▶ [TEXTE CHOISI]:
....................
Je n’ai pas choisi d’avoir ce regard si aiguisé, qu’il m’a coupé menue menue au point de me faire chuter entre les mailles de la terre. Descente dans le goitre de la Bouche d’Ombre, j’ai vécu l’innommable même si j’ai essayer de le nommer, l’indicible même si j’ai essayé de le dire, et l’impensable puisque j’ai tenté en vain de le penser dans ma chair au-delà des mots…J’ai rencontré dans cette enclave un super pote : Antonin Artaud…Et c’est amusant car je viens de tomber seulement hier pendant que je refaisais l’expérience du gouffre, sur un écrit extrait de Ci-gît que je n’avais jamais lu ou auquel je n’avais pas prêté attention n’ayant pas encore vécu ce voyage…
C’est ainsi que:
le grand secret de la culture indienne
est de ramener le monde à zéro,
toujours,
mais plutôt
1° trop tard que plus tôt,
2° ce qui veut dire
plus tôt
que trop tôt,
3°ce qui veut dire que le plus tard ne
peut revenir que si plus tôt a mangé
trop tôt,
4° ce qui veut dire que dans le temps
le plus tard
est ce qui précède
et le trop tôt
et le plus tôt,
5° et que si précipité soit plus tôt
le trop tard
qui ne dit pas mot
est toujours là,
qui point par point désemboîte
tous le plus tôt. ;

Je ne saurais que me référer à un Blanchot, un Rimbaud et à tant d’autres, Nietzsche aussi  qui précise bien que c’est du plus profond que les montagnes s’élèvent le plus haut et tant d’autres auteurs dont les écrits en paraboles illustrent bien la nécessité d’en passer par là- si bas-  ou si errant- pour avoir la capacité à trouver en soi le divin…La seule chose c’est qu’il faut avoir la force nécessaire et quelques outils d’expression pour ne pas y sombrer avant d’avoir pu en imprimer quelques traces obligeant le dévot à consentir que ce n’est pas la croyance qui fait l’homme et encore moins donne la hauteur du divin à l’homme…Bien au contraire, mais se leurrer peut aussi aider à ne garder  que l’épure de la réalité et à n’en prendre officiellement que ce qui fait lustre et laisser officieusement le reste…et là c’est peut-être ce qui se dit à confesse qui fait le « pendant » (et pendant… que le divin s’exprime haut et fort trouvant son écho dans le chœur des lieux des prières , son côté noir se chuchote derrière des grilles où l’on est jugé coupable d’avoir sa part NATURELLE  et NECESSAIRE d’imperfection…)

Bon nombre de poètes ont été des voyants et ont laissé à leur lecteur la jouissance d’avoir à déchiffrer, décrypter, ces signes symboles qui trament l’Alliance de l’homme au monde au travers du Verbe.
....................
▶ [EXERCICE ÉCRIT 1]: Dans le texte choisi, de quel écrit est tiré le passage d'Antonin Artaud que l'auteur dit avoir découvert la veille ?
▶ [EXERCICE ÉCRIT 2]: Relevez tous les écrivains que le texte choisi nomme.
▶ [EXERCICE ÉCRIT 3]: Écrivez la suite du texte choisi, celui sur la descente dans la Bouche d'Ombre, à partir de sa dernière phrase.
....................
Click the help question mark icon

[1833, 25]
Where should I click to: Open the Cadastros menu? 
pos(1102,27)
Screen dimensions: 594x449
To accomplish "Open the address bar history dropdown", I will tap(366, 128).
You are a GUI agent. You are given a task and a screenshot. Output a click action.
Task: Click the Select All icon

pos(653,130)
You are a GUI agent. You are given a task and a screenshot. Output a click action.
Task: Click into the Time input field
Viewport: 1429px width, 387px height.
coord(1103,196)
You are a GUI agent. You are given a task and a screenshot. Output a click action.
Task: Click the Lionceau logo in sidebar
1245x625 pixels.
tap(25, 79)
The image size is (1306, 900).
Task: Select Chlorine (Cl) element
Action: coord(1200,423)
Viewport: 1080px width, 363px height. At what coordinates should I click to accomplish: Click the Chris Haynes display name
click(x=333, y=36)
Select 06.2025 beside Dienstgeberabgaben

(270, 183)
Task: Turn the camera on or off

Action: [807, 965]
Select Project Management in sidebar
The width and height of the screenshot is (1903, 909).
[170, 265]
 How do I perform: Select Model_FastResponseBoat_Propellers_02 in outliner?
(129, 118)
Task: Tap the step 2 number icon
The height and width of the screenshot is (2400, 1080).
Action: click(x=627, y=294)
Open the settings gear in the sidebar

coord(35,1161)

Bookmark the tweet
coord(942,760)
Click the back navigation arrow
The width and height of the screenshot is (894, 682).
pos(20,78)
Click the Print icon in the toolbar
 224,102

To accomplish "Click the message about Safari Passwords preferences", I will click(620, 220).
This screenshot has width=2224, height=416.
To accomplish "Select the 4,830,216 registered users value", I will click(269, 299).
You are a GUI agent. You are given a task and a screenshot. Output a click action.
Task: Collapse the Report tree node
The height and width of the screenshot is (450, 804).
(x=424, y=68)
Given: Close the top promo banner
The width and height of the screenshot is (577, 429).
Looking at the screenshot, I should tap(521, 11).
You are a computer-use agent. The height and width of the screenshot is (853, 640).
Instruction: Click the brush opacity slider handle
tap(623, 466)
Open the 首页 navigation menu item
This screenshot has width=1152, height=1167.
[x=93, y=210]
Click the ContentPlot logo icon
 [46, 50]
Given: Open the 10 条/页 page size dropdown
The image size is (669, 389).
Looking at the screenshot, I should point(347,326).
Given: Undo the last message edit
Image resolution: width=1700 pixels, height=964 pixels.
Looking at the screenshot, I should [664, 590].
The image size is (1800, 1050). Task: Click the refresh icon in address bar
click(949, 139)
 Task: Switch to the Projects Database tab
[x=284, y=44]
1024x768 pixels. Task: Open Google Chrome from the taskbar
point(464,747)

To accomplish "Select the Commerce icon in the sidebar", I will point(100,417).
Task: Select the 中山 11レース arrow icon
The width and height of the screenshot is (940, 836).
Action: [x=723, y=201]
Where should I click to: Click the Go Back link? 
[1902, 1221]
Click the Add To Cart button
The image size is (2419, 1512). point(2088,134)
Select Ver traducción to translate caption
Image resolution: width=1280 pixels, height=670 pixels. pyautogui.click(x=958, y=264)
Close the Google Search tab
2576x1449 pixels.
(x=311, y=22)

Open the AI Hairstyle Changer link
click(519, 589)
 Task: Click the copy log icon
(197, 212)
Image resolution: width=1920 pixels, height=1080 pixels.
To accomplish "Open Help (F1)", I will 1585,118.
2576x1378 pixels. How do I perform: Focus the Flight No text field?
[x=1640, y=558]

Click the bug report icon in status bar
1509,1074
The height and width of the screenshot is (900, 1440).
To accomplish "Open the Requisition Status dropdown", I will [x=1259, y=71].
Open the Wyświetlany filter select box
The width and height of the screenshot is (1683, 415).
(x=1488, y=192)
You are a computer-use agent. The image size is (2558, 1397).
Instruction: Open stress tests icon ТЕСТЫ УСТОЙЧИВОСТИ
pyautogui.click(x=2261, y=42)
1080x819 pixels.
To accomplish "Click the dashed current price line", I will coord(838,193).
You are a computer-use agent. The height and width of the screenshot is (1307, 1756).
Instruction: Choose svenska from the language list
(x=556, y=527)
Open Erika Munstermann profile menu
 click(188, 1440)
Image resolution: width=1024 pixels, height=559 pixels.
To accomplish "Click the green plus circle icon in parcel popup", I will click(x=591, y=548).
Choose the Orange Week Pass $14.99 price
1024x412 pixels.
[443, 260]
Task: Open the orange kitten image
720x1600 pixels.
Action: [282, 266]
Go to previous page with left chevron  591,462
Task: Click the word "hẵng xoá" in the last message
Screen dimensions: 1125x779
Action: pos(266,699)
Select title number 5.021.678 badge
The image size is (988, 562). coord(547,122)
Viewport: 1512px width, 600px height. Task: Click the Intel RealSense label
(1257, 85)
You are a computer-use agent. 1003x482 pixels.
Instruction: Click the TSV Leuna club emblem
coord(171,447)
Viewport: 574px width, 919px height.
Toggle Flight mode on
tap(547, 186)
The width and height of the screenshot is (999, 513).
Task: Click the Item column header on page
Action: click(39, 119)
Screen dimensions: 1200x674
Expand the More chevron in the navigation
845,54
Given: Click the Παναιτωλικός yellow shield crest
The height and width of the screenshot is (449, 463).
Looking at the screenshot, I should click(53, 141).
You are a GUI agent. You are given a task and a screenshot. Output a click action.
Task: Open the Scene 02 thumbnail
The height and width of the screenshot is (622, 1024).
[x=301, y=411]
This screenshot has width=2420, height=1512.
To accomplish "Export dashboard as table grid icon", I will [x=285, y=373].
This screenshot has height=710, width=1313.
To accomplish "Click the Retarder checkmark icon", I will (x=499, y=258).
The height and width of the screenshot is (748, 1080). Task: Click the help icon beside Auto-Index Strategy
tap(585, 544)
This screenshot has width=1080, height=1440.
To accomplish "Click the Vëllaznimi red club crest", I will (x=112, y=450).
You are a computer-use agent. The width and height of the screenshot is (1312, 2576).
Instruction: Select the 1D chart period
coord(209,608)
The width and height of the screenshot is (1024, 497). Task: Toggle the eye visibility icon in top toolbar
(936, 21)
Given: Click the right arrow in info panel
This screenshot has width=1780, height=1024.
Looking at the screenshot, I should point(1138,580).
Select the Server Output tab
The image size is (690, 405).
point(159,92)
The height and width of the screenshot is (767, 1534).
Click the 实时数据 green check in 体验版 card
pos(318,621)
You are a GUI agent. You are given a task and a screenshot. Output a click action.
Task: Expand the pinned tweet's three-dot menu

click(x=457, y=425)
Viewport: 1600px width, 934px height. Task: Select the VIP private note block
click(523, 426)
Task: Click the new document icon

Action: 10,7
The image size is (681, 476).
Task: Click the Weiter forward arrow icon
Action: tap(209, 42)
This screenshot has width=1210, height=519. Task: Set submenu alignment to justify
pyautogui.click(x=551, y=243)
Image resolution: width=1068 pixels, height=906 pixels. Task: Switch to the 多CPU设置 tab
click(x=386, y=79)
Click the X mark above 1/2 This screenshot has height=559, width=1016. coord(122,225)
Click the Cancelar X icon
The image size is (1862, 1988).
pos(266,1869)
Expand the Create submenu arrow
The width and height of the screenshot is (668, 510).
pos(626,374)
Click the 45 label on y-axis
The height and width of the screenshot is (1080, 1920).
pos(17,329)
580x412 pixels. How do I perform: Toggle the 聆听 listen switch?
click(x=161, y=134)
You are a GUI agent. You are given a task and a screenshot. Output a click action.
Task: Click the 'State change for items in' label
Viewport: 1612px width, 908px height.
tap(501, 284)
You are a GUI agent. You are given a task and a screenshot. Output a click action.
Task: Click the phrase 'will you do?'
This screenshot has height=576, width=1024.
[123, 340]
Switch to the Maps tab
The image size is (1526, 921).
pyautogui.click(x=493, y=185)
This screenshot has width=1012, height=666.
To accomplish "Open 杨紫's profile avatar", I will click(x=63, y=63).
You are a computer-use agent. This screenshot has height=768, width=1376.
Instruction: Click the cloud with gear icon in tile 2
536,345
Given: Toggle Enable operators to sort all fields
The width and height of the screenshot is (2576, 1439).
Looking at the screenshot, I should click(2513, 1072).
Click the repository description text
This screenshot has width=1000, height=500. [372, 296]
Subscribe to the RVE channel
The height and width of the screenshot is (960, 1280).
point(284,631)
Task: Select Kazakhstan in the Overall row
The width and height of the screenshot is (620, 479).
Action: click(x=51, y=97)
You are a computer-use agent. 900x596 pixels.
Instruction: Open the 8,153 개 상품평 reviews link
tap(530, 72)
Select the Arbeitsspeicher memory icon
....................
▶ [RÉPONSE ATTENDUE 1]: De Ci-gît.

▶ [RÉPONSE ATTENDUE 2]: Antonin Artaud, Blanchot, Rimbaud, Nietzsche

▶ [RÉPONSE ATTENDUE 3]:
J’ai l’impression comme eux, dans l’horrible trajet qui a été le mien et qui semble par cycle le rester toujours, qu’une lampe venue de je-ne-sais-où m’a été donnée pour déchiffrer  les rencontres que j’ai fait dans ce désert si peuplé de ce que les autres ne voyaient pas…Aucun délire à proprement parlé, pas plus que ceux qui ont vu Shiva ou Ganesh grimper sur leur lit pour leur donner la conduite à tenir…Artaud et ses multiples poèmes a été comparé à Shiva et ses multiples bras faits pour  ôter le leurre de la vision unique : tiens tu vois ça, mais moi je te montre ça, puis ça, pas de bol, case départ, c’était là-bas et pas ici que tu allais trouver ce que tu devrais chercher mais ne cherche pas…L’un dit : médite et offre moi des noix de coco en me donnant ton corps et ton mouvement, et l’autre dit, je suis super frustré de ne pas avoir créé mon propre corps mais je peux au moins le détruire – comme Kali- et prendre ce que je veux ou laisser ce que je ne veux pas( entre incorporation et décorporation) pour être moi-même le créateur d’une chair et d’un monde dont le spectacle peut susciter une remise en question de celui qui me lit ou me regarde…mais chacun reste libre d’en rester au PIED de la lettre au risque de n’en sentir que la puanteur, ou de disséquer cette chair et d’aller « au-delà » pour être un peu plus éclairé de ce qui « se joue » dans ce théâtre de la cruauté.

Bref, je me reperds dans les méandres de mes mots et de mon imagerie mais je m’en fous, j’y trouve un apaisement terrible qui éclaire justement mon rejet d’une partie de ce que j’ai imprimé ici en Inde depuis presque trois mois. Oui je juge, mais je tente de juger à l’aune de ce qui me semble vrai pour moi en réaction à ceux qui cherchent à te faire suivre leur voie comme étant l'Unique : 36 15 myway… Là, je me ferme...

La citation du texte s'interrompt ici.